In recent weeks, news out of Kansas has been troubling for families and professionals involved in the reproductive law field.

Last week,  Shawnee County District Court Judge Mary Mattivi ruled that the State of Kansas can declare a man the legal father of a child, with the resulting financial obligations, despite the existence of a fully executed contract absolving him of financial responsibility.

In this instance, the man was a sperm donor who donated his sperm to a lesbian couple for their use in creating a family.  The sperm donor and the couple executed an agreement recognizing him as a sperm donor and absolving him of any legal or financial responsibilities toward the child resulting from his donation.  The couple conceived a daughter through artificial insemination without the assistance of a physician.  Later, the couple separated and the birth mother sought state assistance.  The State of Kansas petitioned to have the sperm donor declared the legal father of the child with the accompanying financial responsibilities.

The absence of a physician’s involvement in the artificial insemination procedure was a dispositive fact in the court’s analysis and decision.  In Kansas, the artificial insemination statute that “[t]he donor of semen provided to a licensed physician for use in artificial insemination of a woman other than the donor’s wife is treated in law as if he were not the birth father of a child thereby conceived.”  See K.S.A. Sec. 23-2208(6)(f).

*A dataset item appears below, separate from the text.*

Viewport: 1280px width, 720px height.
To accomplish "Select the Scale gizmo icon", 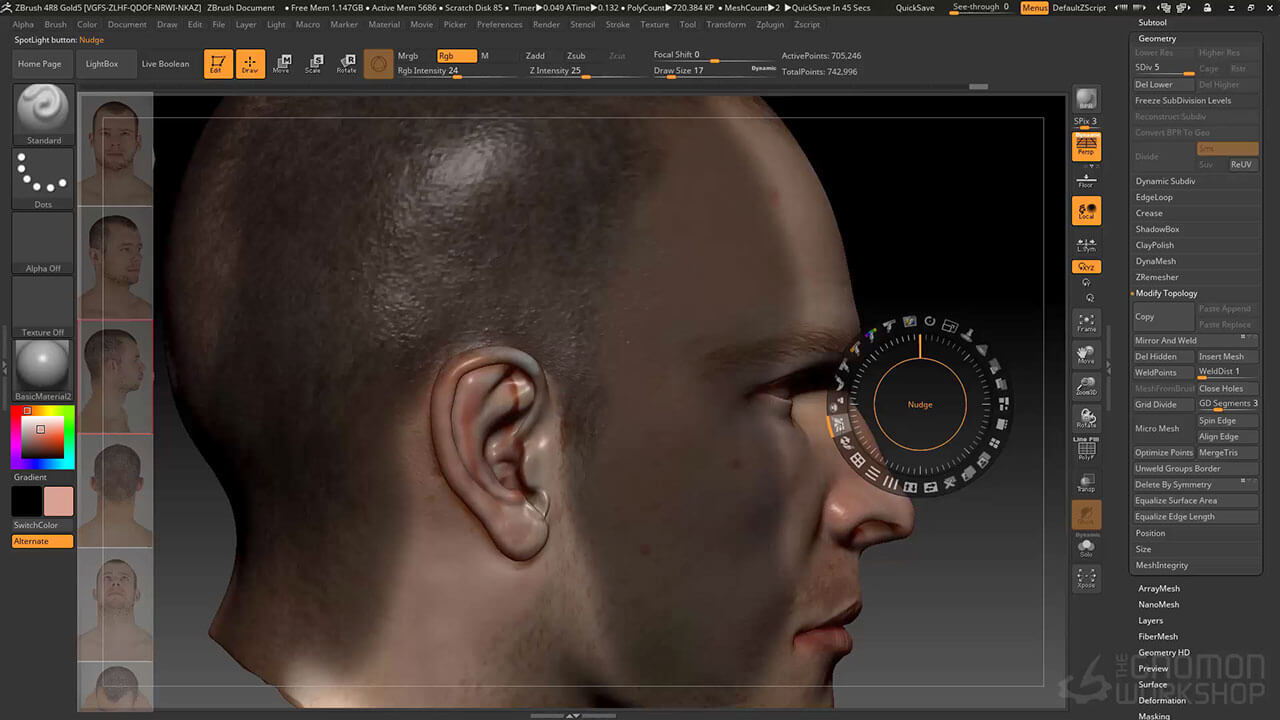I will click(x=313, y=64).
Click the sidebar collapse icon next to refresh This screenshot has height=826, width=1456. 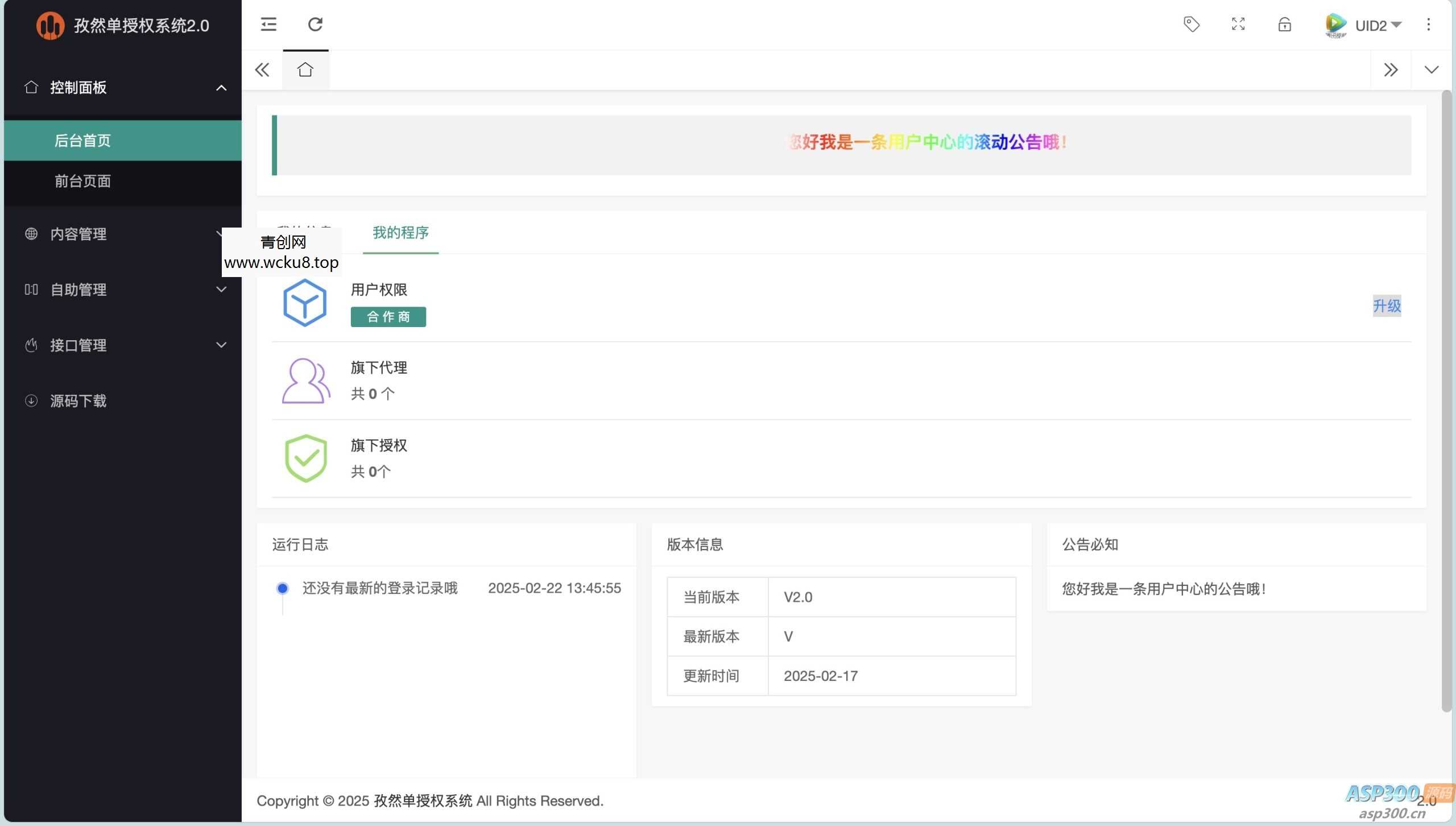(x=268, y=24)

According to Judge Mattivi, the sperm donation at the heart of this case does not benefit from the protection of this statute because the parties did not seek the assistance of a physician in the conception process.

Without the protection afforded by the statute, Judge Mattivi held, “A parent may not terminate parental rights by contract … even when the parties have consented.”  See State of Kansas v. W.M., 12 D 2686 (District Court of Shawnee County, January 22, 2014), available at www.shawneecourt.org.

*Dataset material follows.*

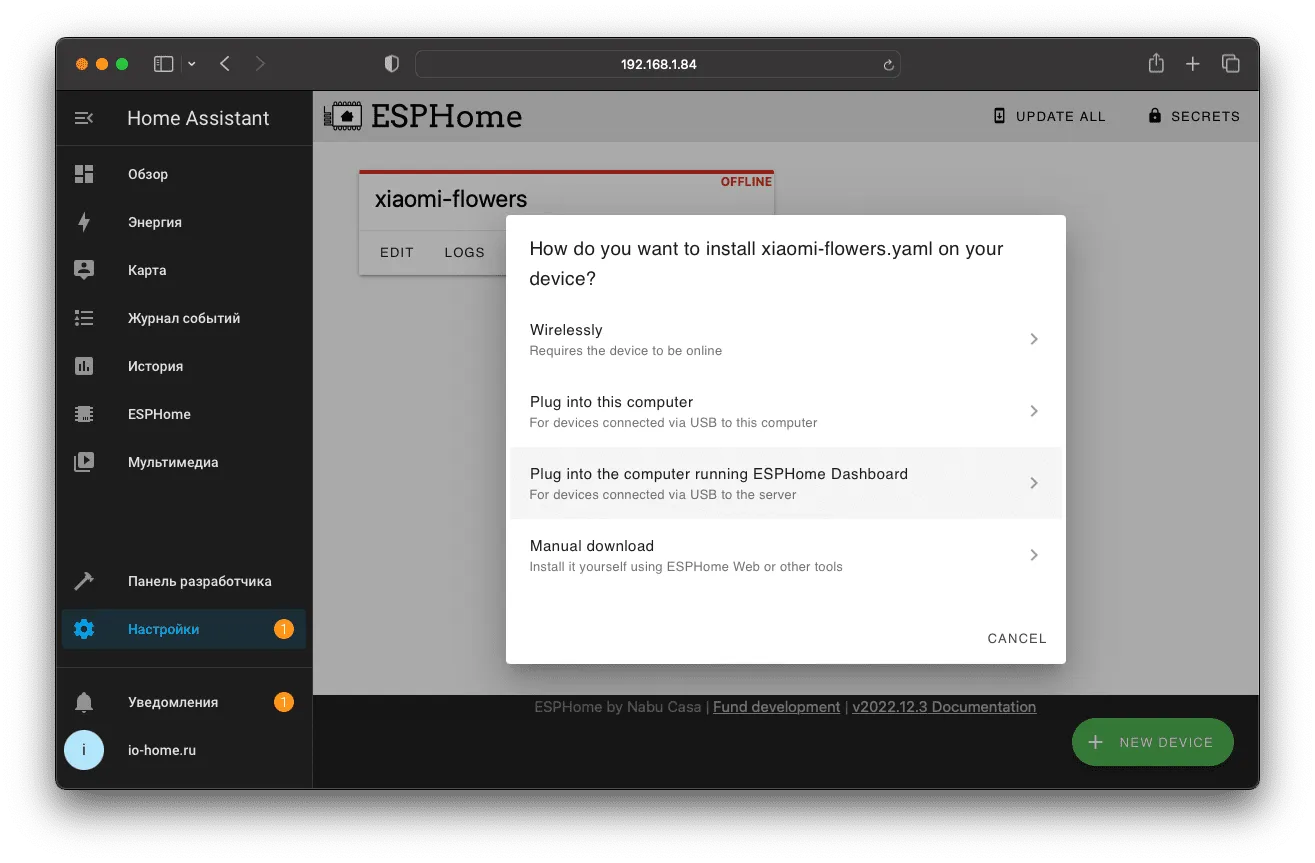Open the Журнал событий list icon
The width and height of the screenshot is (1315, 863).
coord(84,318)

The sperm donor will appeal the ruling.

More recently, Kansas state legislator Senator Mary Pilcher-Cook has proposed a bill which would void any surrogacy contracts and create a misdemeanor for individuals to be involved in compensating a woman for acting as a surrogate.  Persons convicted of a misdemeanor under this bill, if the bill becomes law, would face penalties of up to $10,000 and sentences of to up to one year in jail.

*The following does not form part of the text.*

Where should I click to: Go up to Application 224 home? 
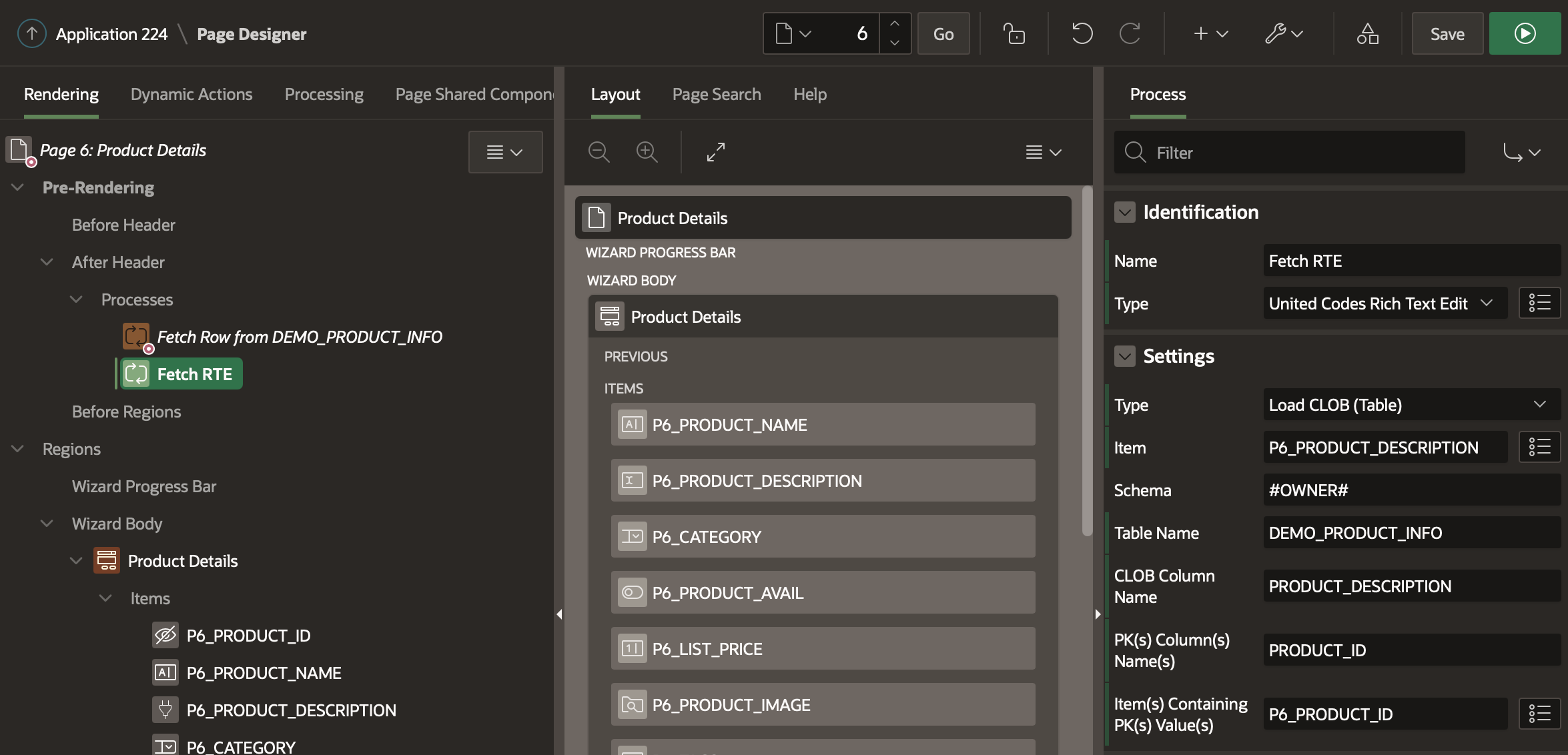[x=31, y=33]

Kansas does not currently have any law addressing surrogacy and is considered by many to be a state friendly to surrogates and their intended parents.

A hearing held about the bill exposed both strong support and strong opposition to the bill in the state.  Senator Cook represents a conservative Republication viewpoint in the Kansas legislature.  She admits she is uncertain when the Senate Public Health and Welfare Committee, of which she is the Chairwoman, will act on the bill.

Significantly, other conservative Republican Senators have issued statements that they do not support the bill.  In fact, Senate President Wagle has issued such a statement and further commented that “criminalizing surrogate mothers in not a priority of this Legislature.”

Sources for this blog post include: Kevin Murphy, “Kansas sperm donor to appeal ruling that he must pay child support, “(January 23, 2014), available at www.reuters.com; Michael Winter, “Kansas sperm donor to appeal ruling over child support,” USA Today (January 24, 2014), available at www.usatoday.com; John Hanna “Kansas measure against surrogacy draws opposition,” (January 27, 2014), available at 222.ctpost.com.